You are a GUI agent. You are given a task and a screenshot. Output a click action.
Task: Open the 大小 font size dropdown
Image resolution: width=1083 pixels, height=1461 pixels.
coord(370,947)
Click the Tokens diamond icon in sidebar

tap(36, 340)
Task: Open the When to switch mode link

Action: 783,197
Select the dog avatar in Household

_EXERCISE DETAILS_
Where the line containing "Task: Open the When to switch mode link" appears, start copying, and go on exactly through the last line of the data.

_SOLUTION BELOW_
Task: Open the When to switch mode link

Action: 783,197
Select the dog avatar in Household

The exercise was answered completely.